Aber derlei, sicherlich verkaufsfördernde Geständnisse sind letztlich nur Randgeschichten dieses bemerkenswerten Buches. Es erwuchs aus einem Essay, den Springsteen nach einem Auftritt beim Superbowl-Finale geschrieben hatte: "Dabei fand ich eine Stimme, die ich mochte." Kein Wunder, denn auch als Autor beherrscht er eine bildhafte, nahezu drehbuchreife Sprache, die seine Songs oft wie Roadmovie-Miniaturen wirken lässt. "Wenn man Prosa schreibt, muss man auch darin die Musik finden, den Rhythmus. Erst dann kann man immer tiefer ins Detail gehen", erklärt der Sänger.

Die wirklich gute deutsche Übersetzung transportiert davon viel. Überdeutlich wird die faszinierende Qualität seines Sprachrhythmus aber erst, wenn Springsteen einzelne Passagen auf Englisch vorliest, stets mit selbstironisch inszeniertem Griff zur Lesebrille - dann fühlt man sich auf die Konzerte zurückversetzt oder hat die Live-Platten im Ohr, auf denen er sich zwischen den Liedern immer wieder auch als fesselnder Geschichtenerzähler erweist.

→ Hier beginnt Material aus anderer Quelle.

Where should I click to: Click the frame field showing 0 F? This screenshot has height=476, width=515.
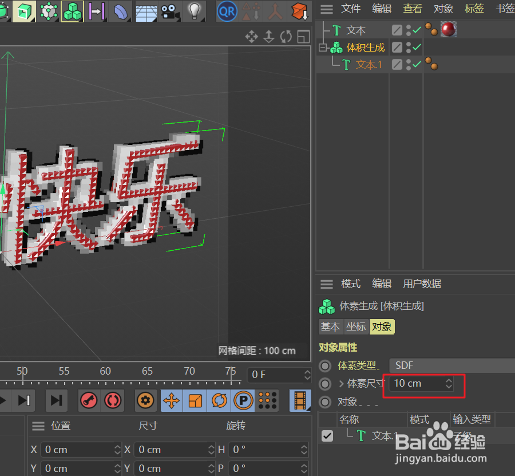(279, 375)
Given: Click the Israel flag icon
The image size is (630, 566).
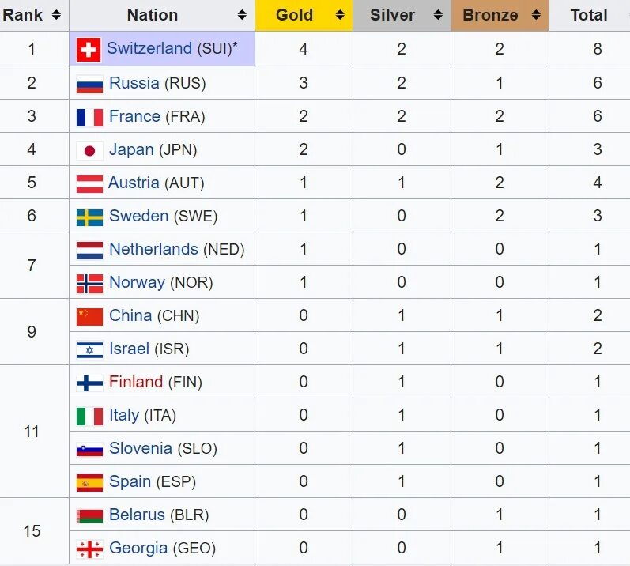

"Wenn man so ein Buch schreibt, muss man bereit sein, sich zu öffnen. Es sollte ehrlich sein und trotzdem diskret." Was durchaus schwierig gewesen sei, "denn ich schreibe ja über Leute, die mir nahe stehen." Und er lässt auch beim teilweise problematischen Umgang mit einzelnen Mitgliedern seiner E Street Band mitunter schonungslos tief blicken. Für Musik-Fans ergeben sich dabei extrem spannende Einblicke in die zwischenmenschliche Dynamik einer Gruppe, die sich zur weltweiten Stadionsensation hochspielte und unter dem immensen Druck dieser Situation die üblichen Zentrifugalkräfte entwickelte - bis hin zur zeitweiligen Kündigung durch ihren restlos entnervten "Boss".

Diese Offenheit ist für Springsteen Grundvoraussetzung dieses Buches. Er habe als Autor die Vereinbarung mit dem Leser, "ihm zu zeigen, wie du denkst und welche Elemente dein kreatives Bewusstsein geformt haben". Das gelingt ihm vor allem beim Blick auf die eigene Familiengeschichte: Wichtig sei ihm gewesen, "dass ich das Leben meiner Eltern etwas beleuchten konnte. Ich habe zwar gute Songs über meinen Vater geschrieben, aber jetzt konnte ich mehr in die Tiefe gehen, wie meine Eltern wirklich waren". Dann liest er eine der bewegendsten Passagen neben der Schilderung der Geburt seines Sohnes Evan - als sein Vater ihm spät eine nie mehr erwartete winzige Geste der Zuneigung und Akzeptanz zuteilwerden lässt. Doch die Pathosgefahr, der seine Musik mitunter erliegt, umgeht der Schriftsteller Springsteen an solchen Stellen immer wieder mit entwaffnendem Humor und köstlicher Selbstironie.

Über seine musikalischen Einflüsse und Erlebnisse schreibt er teilweise brillant, extrem kenntnisreich und mit der analytischen Tiefenschärfe einer "Rolling Stone"-Edelfeder, teilweise mit echter Fan-Inbrunst. So gelingt Springsteen eine sehr lesenswerte Autobiografie, auf Augenhöhe mit den Vorbildern, die er auf Nachfrage nennt: "Ich mochte Dylans ,Chronicles' sehr. Und Keiths Buch. Auch Eric Clapton hat eine sehr schöne Biografie geschrieben."

Zum Buch

Bruce Springsteen: "Born To Run - Die Autobiografie". Heyne Verlag, 672 Seiten, 27,99 Euro.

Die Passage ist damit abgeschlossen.